O fato faz com que Nascimento seja demitido "para cima". Ele é exonerado do BOPE para ser assistente da Secretaria de Segurança do Rio de Janeiro. É de lá que ele planeja sua "luta contra o Sistema". "Tropa de Elite 2" não faz rodeios ao tratar dos problemas sérios que envolvem as polícias civil e militar do Rio de Janeiro, o BOPE, os políticos, traficantes e as milícias armadas. O roteiro é um labirinto denso e complicado envolvendo todas estas frentes. Há um ar de "filme de tese" ainda maior nesta continuação de "Tropa de Elite". É como se Padilha não quisesse mais que os espectadores, críticos e intelectuais confundissem seus personagens com heróis. É uma tarefa complicada. Padilha se utiliza dos mesmos recursos técnicos e da linguagem cinematográfica desenvolvidos por Hollywood para originalmente gramourizar seus temas. Às vezes fica difícil ver crítica nas cenas em que o BOPE, altamente técnico e especializado, invade uma favela com dezenas de homens, helicópteros e o "Caveirão", o carro blindado que é símbolo da corporação, para matar a maior quantidade de "vagabundos", os traficantes, possível.
Mas Padilha vai mais fundo. Ele mostra como a favela é um organismo vivo, que precisa de suprimentos para se alimentar. O massacre produzido pelo BOPE deixa a favela aberta para que policiais corruptos tomem o lugar dos traficantes e criem milícias armadas. O papel da mídia sensacionalista também é explorado. Fortunato (André Mattos) é um apresentador de televisão claramente baseado em Datena, com sua atuação teatral diante das câmeras, clamando por "justiça" e pela morte dos bandidos. Na verdade Fortunato está ligado às milícias que exploram as favelas. Há também citação aos bons jornalistas como no trágico caso de Tim Lopes, morto por traficantes durante uma reportagem. Nascimento tem que lidar com a ex-mulher e com o distanciamento do próprio filho, que o vê como um assassino. Fraga, um adversário constante, pode se tornar um aliado na cruzada por justiça de Nascimento.
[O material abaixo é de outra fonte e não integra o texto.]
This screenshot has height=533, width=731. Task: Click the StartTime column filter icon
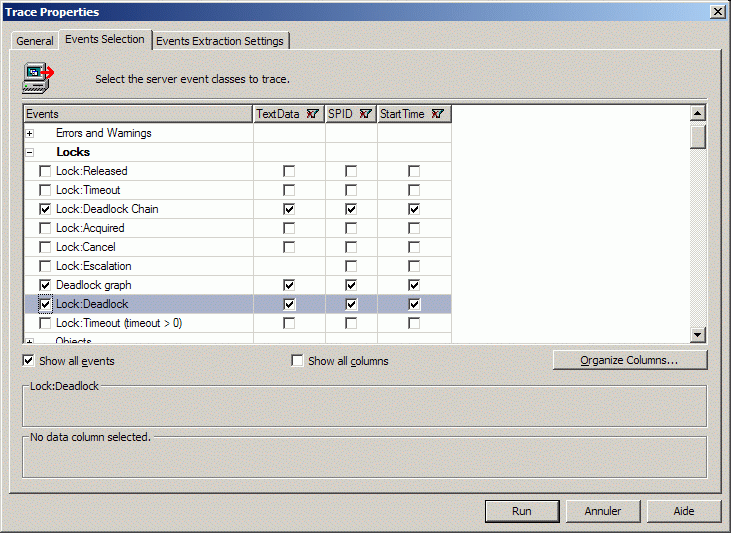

Padilha termina seu filme com uma daquelas cenas que, novamente, se apropriam do cinema comercial americano, quando o herói vai a público contar a "verdade". O discurso do Coronel Nascimento ao final de "Tropa 2" provavelmente enojaria o Capitão Nascimento do primeiro filme. José Padilha e Wagner Moura, assim, deixam clara sua tese, da qual não escapa quase ninguém. A câmera voa então até Brasília, e a implicação é clara.
É, parceiro, quem disse que a vida é fácil? (visto no Topázio Cinemas).